The Newsday Long Island Bloomberg Index of 30 publicly traded companies in Nassau and Suffolk counties had a strong performance in 2016, gaining 15.9 percent.
Most of those gains came during a year-end rally. Since Election Day, Nov. 8, the Long Island index gained about 13 percent.
The regional index outpaced the Dow Jones industrial average and the Standard & Poor’s 500, but trailed the Russell 2000, an index of small stocks.
In 2016, the Dow gained 13.4 percent, the S&P 500 9.5 percent and the Russell 2000 19.5 percent. All these return calculations, including the local index, don’t factor in dividends.
In 2015, the Long Island index shed 2.8 percent, in line with the major indexes.
The top-performing Long Island stock in 2016 was Melville-based industrial products distributor MSC Industrial Direct Co., which gained 64.2 percent without dividends. (Dividends are an important component of companies returns to shareholders; with dividends, MSC’s return was 68.2 percent.)

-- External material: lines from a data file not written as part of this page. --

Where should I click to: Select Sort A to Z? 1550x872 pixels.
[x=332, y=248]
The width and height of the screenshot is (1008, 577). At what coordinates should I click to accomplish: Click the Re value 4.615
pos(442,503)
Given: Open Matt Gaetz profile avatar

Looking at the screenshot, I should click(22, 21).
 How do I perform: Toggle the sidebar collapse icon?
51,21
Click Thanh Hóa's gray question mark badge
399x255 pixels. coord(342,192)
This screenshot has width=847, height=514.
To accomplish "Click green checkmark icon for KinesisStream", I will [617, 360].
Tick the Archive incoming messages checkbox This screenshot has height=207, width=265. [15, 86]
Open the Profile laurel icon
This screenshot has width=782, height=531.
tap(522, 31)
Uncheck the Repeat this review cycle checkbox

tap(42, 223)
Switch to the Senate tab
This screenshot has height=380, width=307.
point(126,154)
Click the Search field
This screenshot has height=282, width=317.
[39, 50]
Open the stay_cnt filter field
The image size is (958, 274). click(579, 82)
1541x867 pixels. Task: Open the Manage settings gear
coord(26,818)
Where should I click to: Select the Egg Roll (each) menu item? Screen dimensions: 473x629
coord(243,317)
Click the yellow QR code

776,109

“Over the long run, U.S. manufacturing is a pretty good place to be,” Erik Gershwind, MSC’s president and CEO, told Newsday in September.
The Long Island stock with the worst performance was Research Frontiers Inc. The Woodbury maker of “smart glass” that blocks or passes light with the turn of a dial saw its stock tumble 65.1 percent.
Joseph Harary, president and chief executive, said that though “we’re not happy with our stock price being down ... we’re smart enough to know that we should be focusing on our business and the stock price will follow.”
Harary said the 51-year-old company expects an uptick in business in 2017 as another automaker joins Mercedes-Benz in licensing the company’s technology for sunroofs.
Mitchell Goldberg, president of ClientFirst Strategy Inc. in Melville, likened the postelection rally to an NBA game. “Everything came in the last quarter,” he said.
Because small-capitalization stocks tend to have more exaggerated moves on the upside and downside, the postelection rally had a greater impact on Long Island, which has many small-cap stocks. A small-cap stock is generally defined as one with a stock market capitalization less than $2 billion.
Strength in financial stocks also buoyed Long Island, he said.
The local returns reflect “that we’re all about services” on Long Island, Goldberg said.
Health care stocks account for more than a quarter of the index, followed by information technology at 19.9 percent and financial services at 19.4 percent.
Top performing companies in the Newsday Long Island Bloomberg Index in 2016
MSC Industrial Direct Co.: 64.2%
Suffolk Bancorp: 51%
Getty Realty Corp.: 48.6%
1-800-Flowers.com Inc.: 47%
Napco Security Technologies Inc.: 44.1%
Note: Returns don’t include dividends.